Medication errors and their severity represent a failure in the medication use process and can increase morbidity and mortality in the emergency department.

Purpose

To describe the types of medication errors (ME) and severity in the observation area of an emergency department (ED) in a tertiary hospital.

Material and methods

This was a 1 month descriptive and prospective study. Variables included in the analysis were: age, gender, medical comorbidities, patient pharmacotherapeutic history, reason for admission, and emergency and home medication administration. The type of ME was classified according to the ‘Guidelines on preventing medication errors in hospitals’ issued by the American Society of Hospital Pharmacists (AASHP), and severity was addressed according to the ‘Taxonomy of medication errors (1998)’ from the Coordinating Council for Medication Error Reporting and Prevention (NCCMERP).

Results

157 pharmaceutical interventions (PI) were performed in 113 patients, an average of 1.38±1.66 per patient. Mean age was 71±16.4 years. 72% were men. The mean value for administration medication in the observation area was 5.4±4.25. Drug groups for which interventions were made were: 30% cardiovascular, 18% respiratory, 8% antibiotics, 7% antiepileptics, 7% immunosuppressive, 7% antidiabetic and 4% anticoagulants.

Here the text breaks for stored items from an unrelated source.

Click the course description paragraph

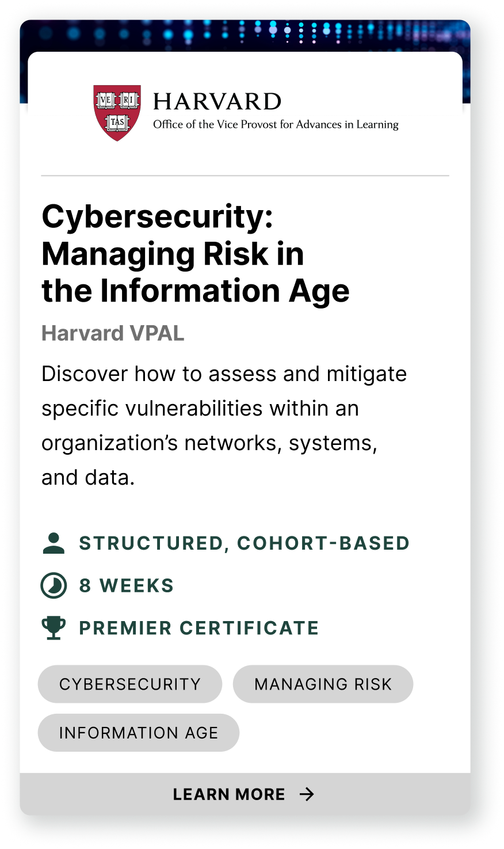click(224, 425)
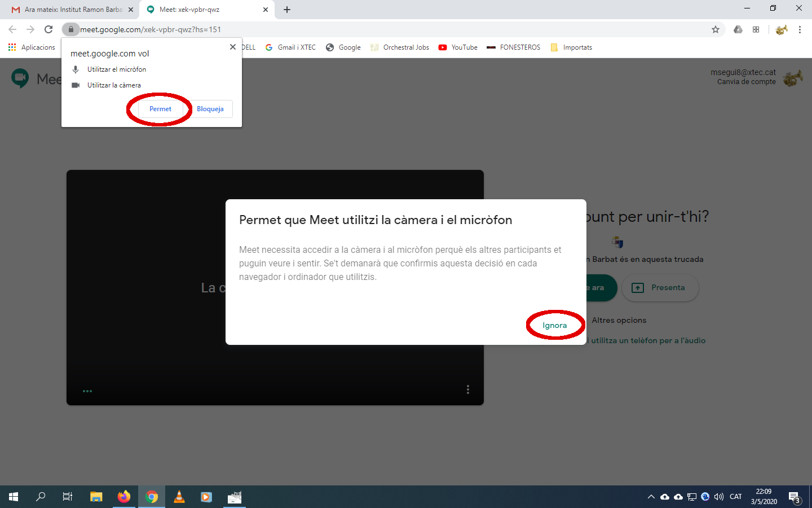This screenshot has height=508, width=812.
Task: Open the Windows notification center
Action: coord(795,497)
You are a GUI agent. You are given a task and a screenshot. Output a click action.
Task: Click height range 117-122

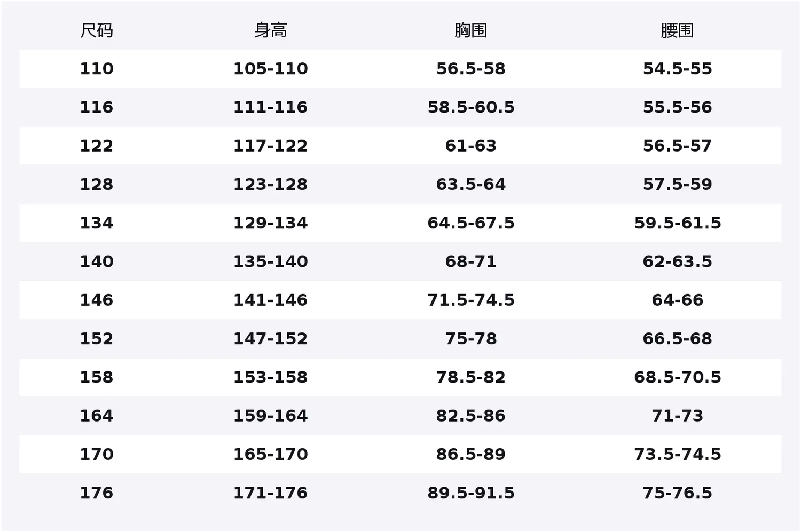(270, 146)
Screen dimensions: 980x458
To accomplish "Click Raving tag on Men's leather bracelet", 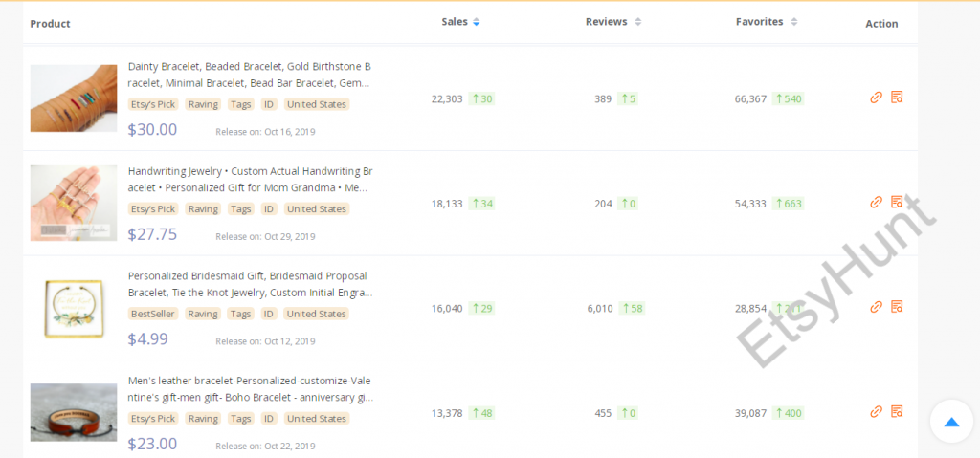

The most common types of ME were: prescribing errors (omission of dose, route or frequency) (48%), medication not prescribed (37%), wrong dose (5%), wrong transcription (4%), improper monitoring (3%), omission of treatment (2%) and preparation error(1%). Regarding severity, 44% of errors impacted on the patient but did not produce any damage, 38% of errors occurred but did not impact on the patient, 6% affected the patient and required monitoring, 4% caused temporary damage to the patient and required intervention, 4% caused temporary harm to the patient and prolonged hospital stay, 2% caused a life threatening condition to the patient and required intervention to keep the patient alive and another 2% caused temporary harm to the patient.

Conclusion

This study, in common with others in the same area, demonstrates that the presence of a pharmacist in the ED positively contributes to detecting and classifying medication errors and making recommendations to increase patient safety. A pharmaceutical programme for detection of medication errors is necessary in the ED.

References and/or acknowledgements

Romero-Ventosa EY, et al. Short stay unit and emergency department: Pharmacotherapeutic interventions and its impact. Am J Ther2015;23:e1301–14.

References and/or acknowledgements

Jacknin G, et al. Using pharmacists to optimise patient outcomes and costs in the ED. Am J Emerg Med 2014;32:673–7.